Lennington W J, Jensen R A, Dalton L W, Page D L
Department of Pathology, Vanderbilt University School of Medicine, Nashville, Tennessee 37232-2561.
Cancer. 1994 Jan 1;73(1):118-24. doi: 10.1002/1097-0142(19940101)73:1<118::aid-cncr2820730121>3.0.co;2-r.
The increased prevalence of ductal carcinoma in situ (DCIS) has produced a growing awareness of the importance of its diverse patterns. These differences in pattern have become clinically significant as predictive indicators of success for planned local excisions of small DCIS lesions.
The authors reviewed 100 sequentially collected DCIS cases from a consultation practice. Recognizing the bias of such a series toward exclusion of easily recognizable comedo DCIS, the authors investigated the spectrum of mixed pattern lesions to identify variations and common features in the architectural arrangement of the various histologic patterns.
Patterns of atypical ductal hyperplasia (ADH) with specific criteria of recognition were intermixed in 17 cases (11 cribriform, 1 solid, 1 micropapillary, 4 mixed). Thirty-three cases of DCIS consisted of mixed patterns of comedo and noncomedo types. No case of comedo DCIS with associated areas of ADH was identified. In all cases of combined DCIS and ADH, the more advanced patterns of DCIS were present in the central portion of the lesion, with the ADH components arranged peripherally. This tendency for the more severely atypical areas to be located centrally was present throughout the study.
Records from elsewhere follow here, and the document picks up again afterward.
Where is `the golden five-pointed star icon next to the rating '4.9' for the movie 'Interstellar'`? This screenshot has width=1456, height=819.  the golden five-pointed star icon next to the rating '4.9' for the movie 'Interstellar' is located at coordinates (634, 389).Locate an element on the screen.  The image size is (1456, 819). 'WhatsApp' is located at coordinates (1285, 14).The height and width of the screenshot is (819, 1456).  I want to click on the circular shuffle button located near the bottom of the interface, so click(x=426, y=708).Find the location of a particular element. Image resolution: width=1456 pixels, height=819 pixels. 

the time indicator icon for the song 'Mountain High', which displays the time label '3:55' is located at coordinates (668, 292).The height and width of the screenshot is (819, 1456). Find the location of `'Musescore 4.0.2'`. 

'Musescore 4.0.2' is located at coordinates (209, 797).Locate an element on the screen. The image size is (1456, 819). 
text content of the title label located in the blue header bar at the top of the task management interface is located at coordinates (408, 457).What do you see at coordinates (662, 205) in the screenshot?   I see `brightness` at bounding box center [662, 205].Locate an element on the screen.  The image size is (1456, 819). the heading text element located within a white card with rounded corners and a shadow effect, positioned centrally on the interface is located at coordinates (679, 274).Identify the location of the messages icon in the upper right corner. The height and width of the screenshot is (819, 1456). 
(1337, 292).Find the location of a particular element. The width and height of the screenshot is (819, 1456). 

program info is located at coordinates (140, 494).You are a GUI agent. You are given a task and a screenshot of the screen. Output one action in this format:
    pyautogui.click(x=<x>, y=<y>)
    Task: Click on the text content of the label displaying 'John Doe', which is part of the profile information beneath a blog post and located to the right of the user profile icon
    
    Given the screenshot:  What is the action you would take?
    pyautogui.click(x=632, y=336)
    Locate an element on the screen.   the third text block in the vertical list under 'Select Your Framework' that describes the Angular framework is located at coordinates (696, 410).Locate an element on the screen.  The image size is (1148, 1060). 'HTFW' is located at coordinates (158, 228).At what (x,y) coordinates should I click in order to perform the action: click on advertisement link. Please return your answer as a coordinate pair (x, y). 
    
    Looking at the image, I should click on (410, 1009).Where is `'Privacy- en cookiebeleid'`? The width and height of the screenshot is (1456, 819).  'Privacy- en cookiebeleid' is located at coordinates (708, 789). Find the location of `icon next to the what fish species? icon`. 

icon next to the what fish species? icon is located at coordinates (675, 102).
Different patterns of DCIS are frequently present within individual lesions (46 of 100), and the more advanced features of architectural atypia are regularly present centrally. This strongly supports the hypothesis that these lesions develop from a central focus and expand peripherally. Also, those lesions with low-grade DCIS at the periphery may be as amenable to local excision for cure as purely low-grade lesions.
导管原位癌(DCIS)患病率的上升使人们越来越意识到其多样模式的重要性。这些模式差异作为小DCIS病变计划局部切除成功的预测指标,已具有临床意义。
作者回顾了来自会诊实践中连续收集的100例DCIS病例。认识到此类系列存在排除易于识别的粉刺型DCIS的偏差,作者研究了混合模式病变的范围,以确定各种组织学模式在结构排列上的变化和共同特征。
符合特定识别标准的非典型导管增生(ADH)模式混合存在于17例病例中(筛状11例、实性1例、微乳头状1例、混合性4例)。33例DCIS由粉刺型和非粉刺型混合模式组成。未发现粉刺型DCIS伴有ADH相关区域的病例。在所有DCIS与ADH合并的病例中,DCIS的更高级模式存在于病变的中央部分,ADH成分排列在周边。在整个研究中,更严重非典型区域位于中央的这种趋势都存在。
不同模式的DCIS常存在于单个病变内(100例中的46例),且结构异型性的更高级特征常位于中央。这有力地支持了这些病变从中央病灶发展并向周边扩展的假说。此外,周边为低级别DCIS的病变可能与纯低级别病变一样适合局部切除以达到治愈目的。